** START OF INFORMATION SUPPLIED **

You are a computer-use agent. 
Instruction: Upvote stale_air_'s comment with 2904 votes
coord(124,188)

** END OF INFORMATION SUPPLIED **
** START OF INFORMATION SUPPLIED **

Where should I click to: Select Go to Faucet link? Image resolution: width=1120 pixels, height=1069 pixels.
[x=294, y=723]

** END OF INFORMATION SUPPLIED **
** START OF INFORMATION SUPPLIED **

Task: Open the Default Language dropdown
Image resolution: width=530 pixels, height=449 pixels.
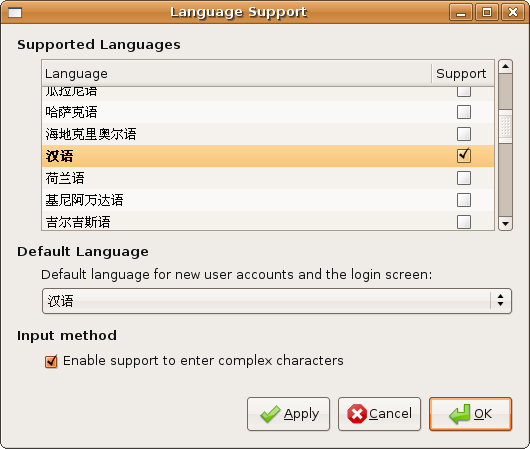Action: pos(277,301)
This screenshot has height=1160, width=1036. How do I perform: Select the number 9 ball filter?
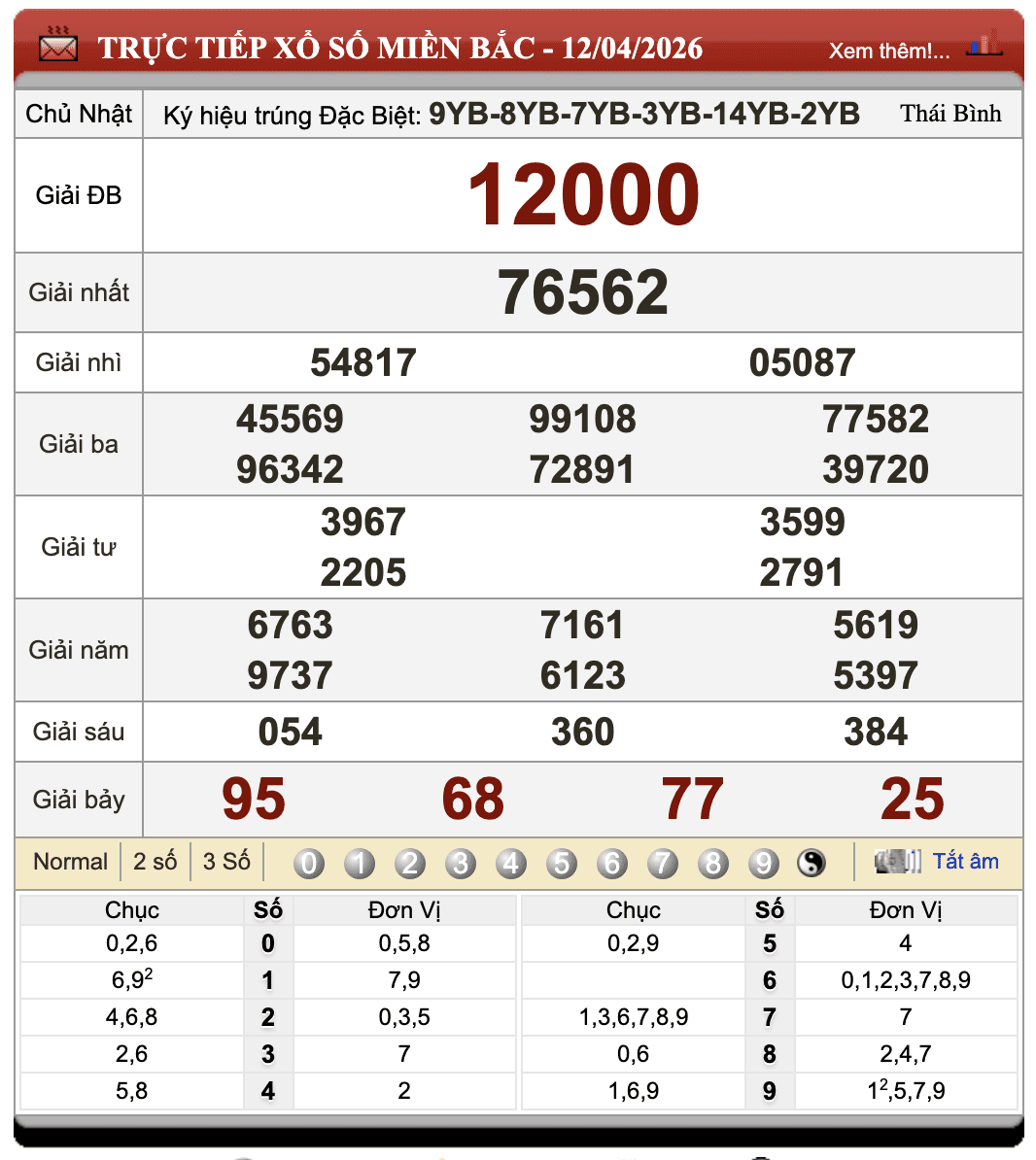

** END OF INFORMATION SUPPLIED **

**SHORT PROBLEM**
Return the lines of the data from the one containing "You are a computer-use agent." through the one containing "coord(124,188)", copied exactly, with both of those lines included.

**COMPLETE OUTPUT**
You are a computer-use agent. 
Instruction: Upvote stale_air_'s comment with 2904 votes
coord(124,188)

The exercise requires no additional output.